▶ DIRECTIONS: Ignoring pictures, transcribe exactly the lines between the one containing "Given: Toggle checkbox" and the end of the material, both included.

▶ THE DATA:
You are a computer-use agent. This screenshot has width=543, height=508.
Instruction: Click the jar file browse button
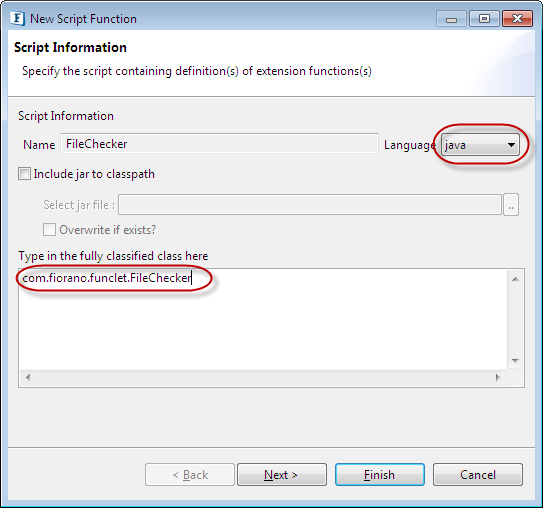click(511, 205)
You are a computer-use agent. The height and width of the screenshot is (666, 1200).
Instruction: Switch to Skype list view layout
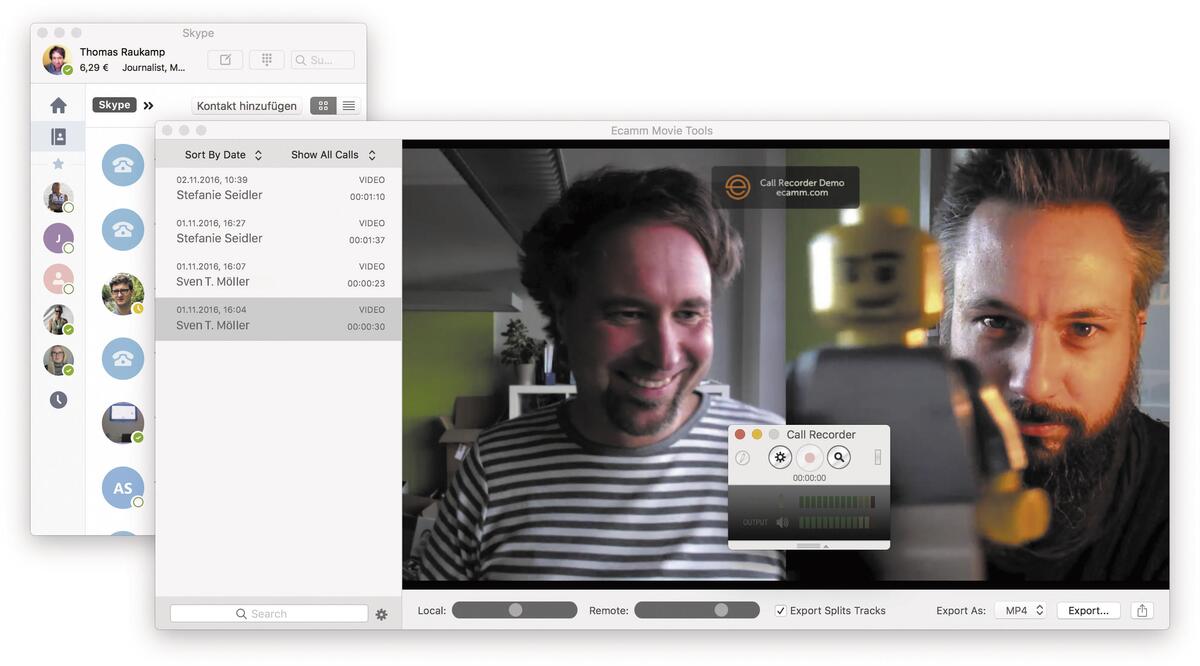click(348, 105)
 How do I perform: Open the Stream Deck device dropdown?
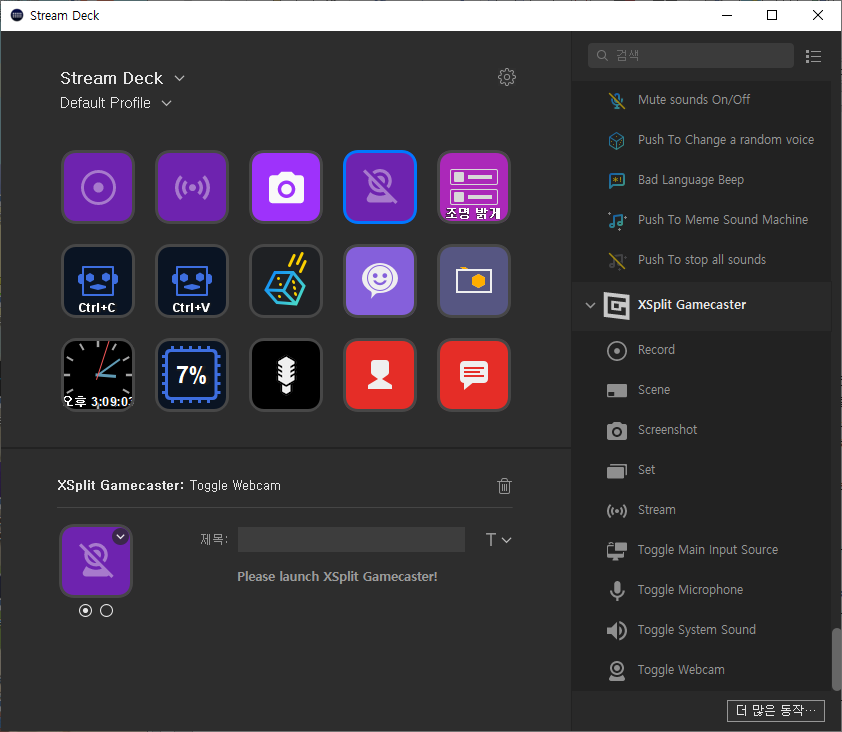(x=179, y=78)
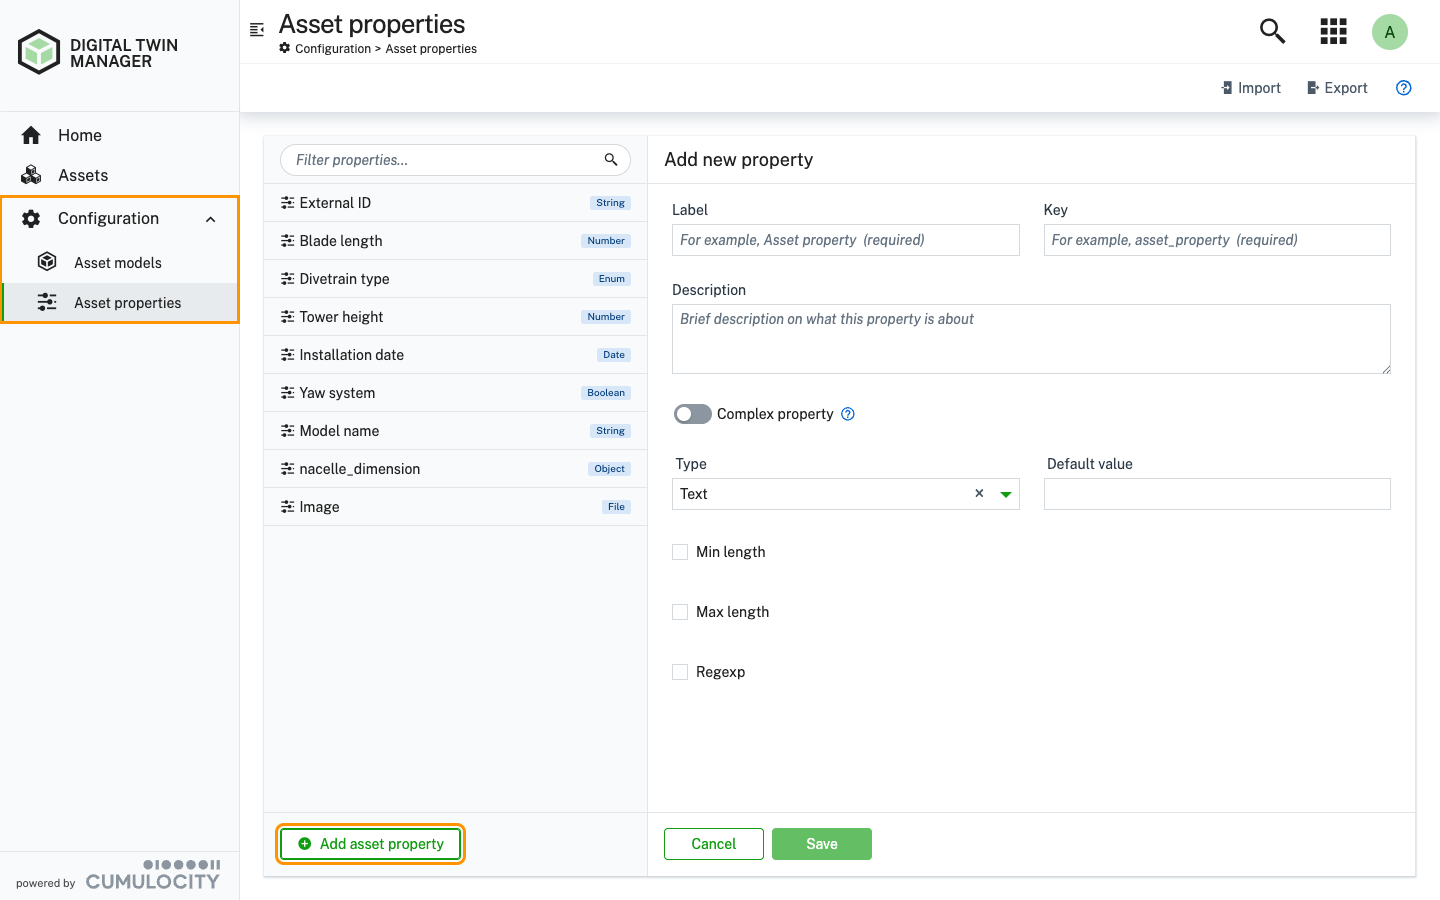The image size is (1440, 900).
Task: Click the Add asset property button
Action: coord(370,843)
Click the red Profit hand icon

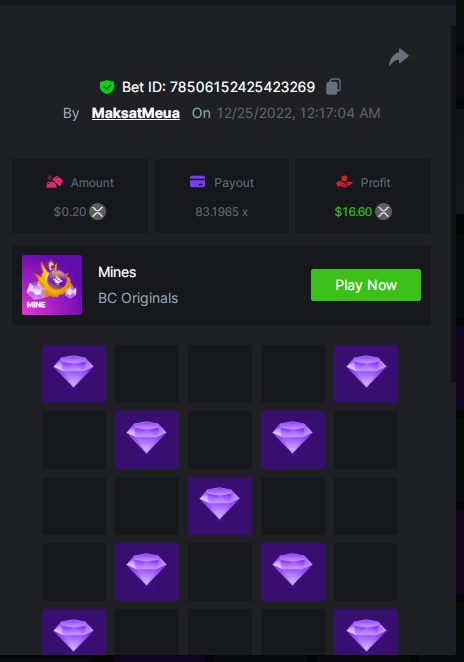[344, 182]
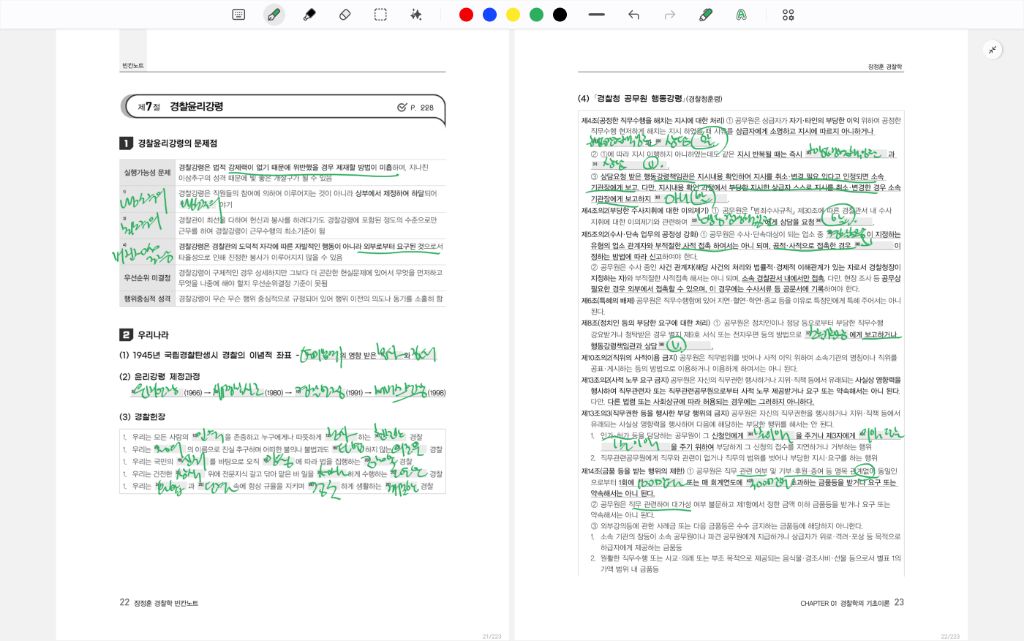The image size is (1024, 641).
Task: Pick the green pen color
Action: point(536,15)
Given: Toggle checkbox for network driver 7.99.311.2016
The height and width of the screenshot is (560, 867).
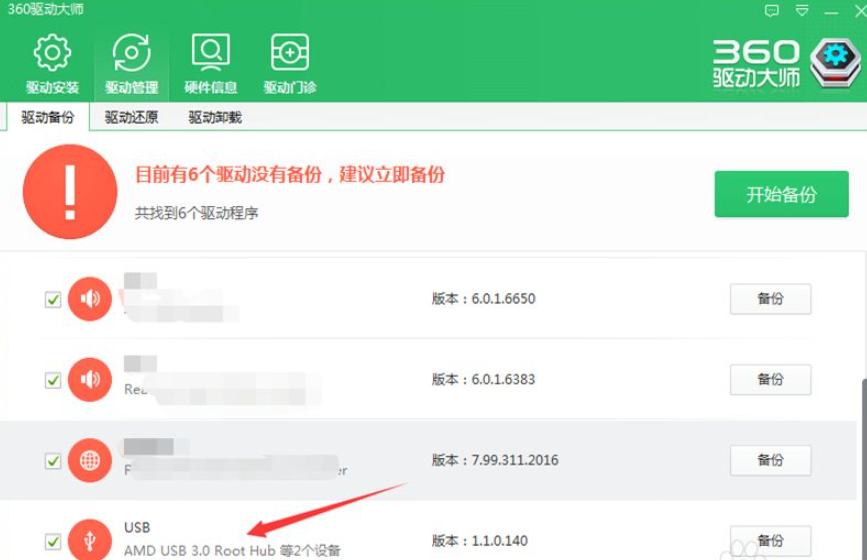Looking at the screenshot, I should click(53, 461).
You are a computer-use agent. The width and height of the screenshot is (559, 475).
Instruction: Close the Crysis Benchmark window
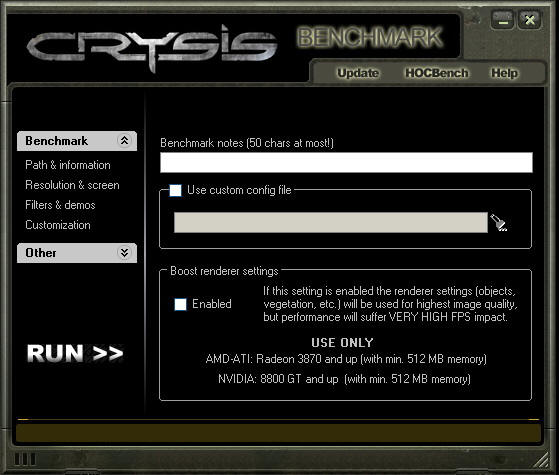[530, 19]
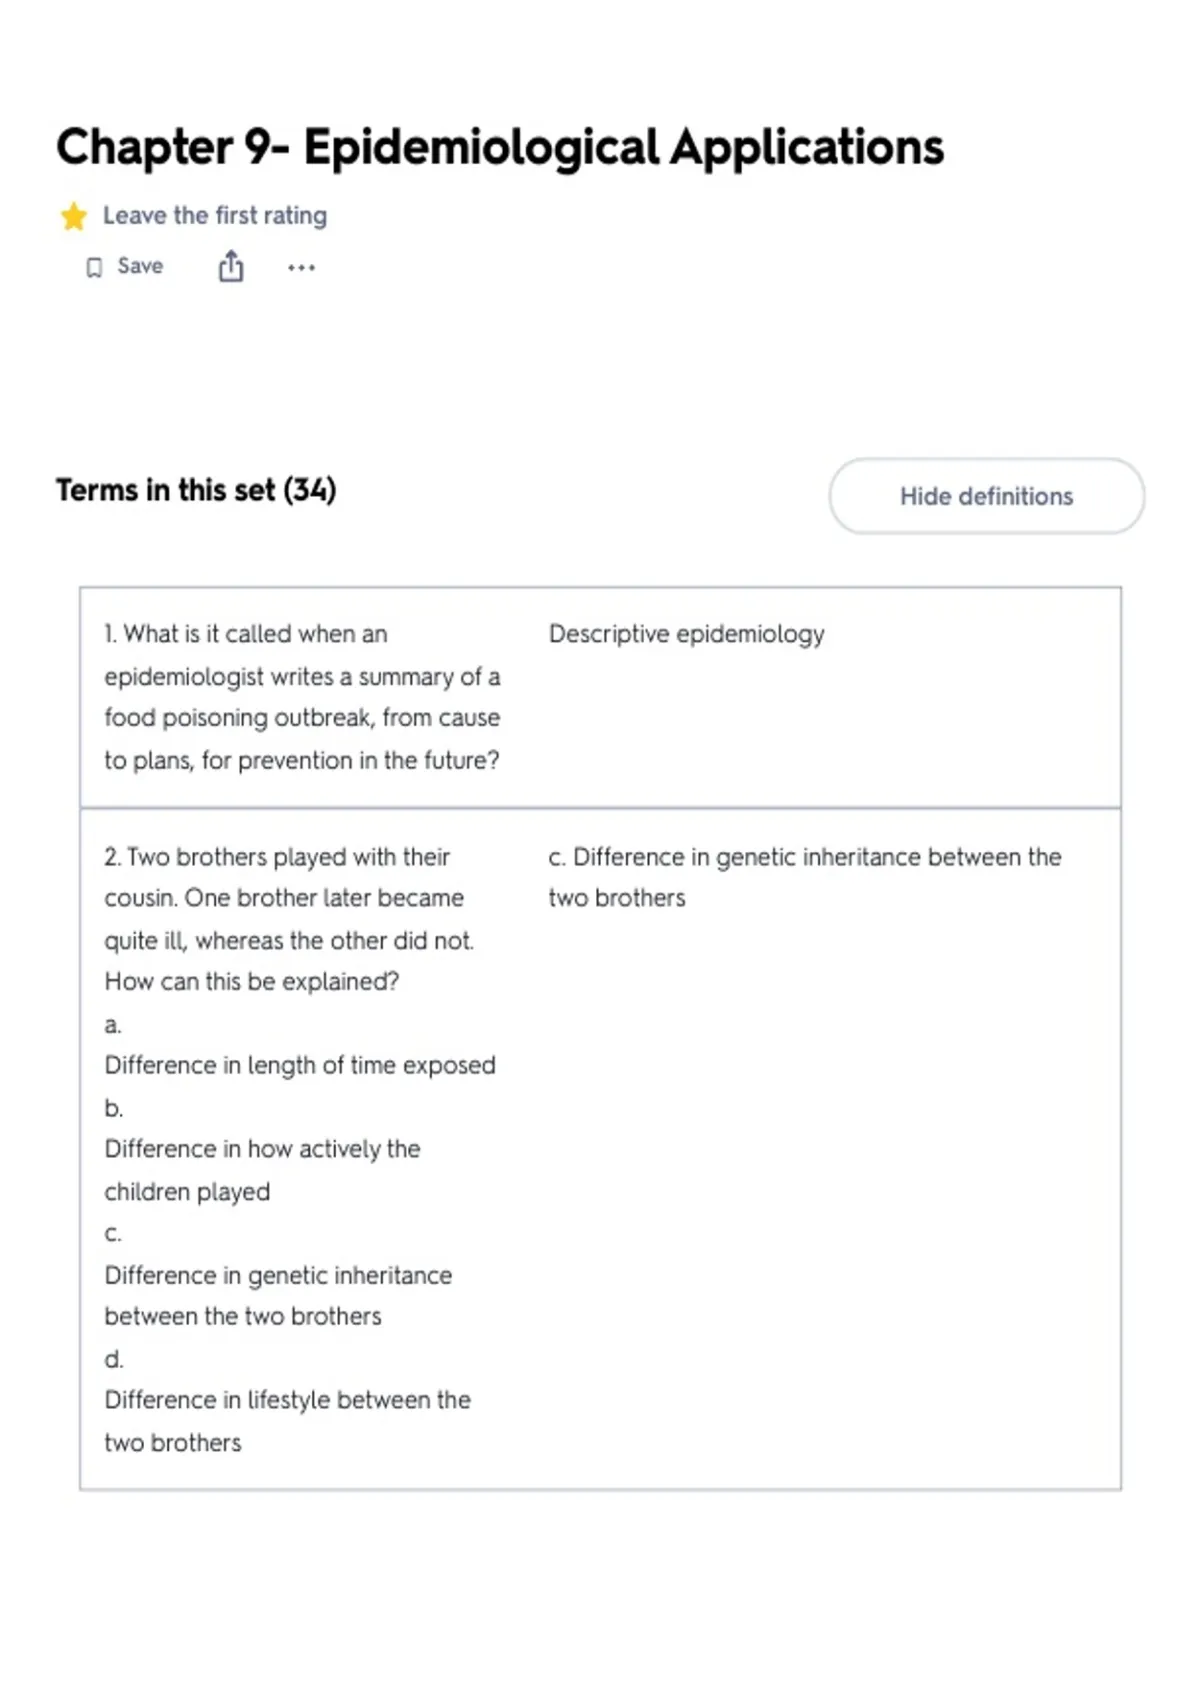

▶ TASK SOLUTION:
Given: Toggle checkbox for network driver 7.99.311.2016
The height and width of the screenshot is (560, 867).
Looking at the screenshot, I should click(53, 461).
You are a computer-use agent. The width and height of the screenshot is (559, 475).
Instruction: Close the Crysis Benchmark window
[530, 19]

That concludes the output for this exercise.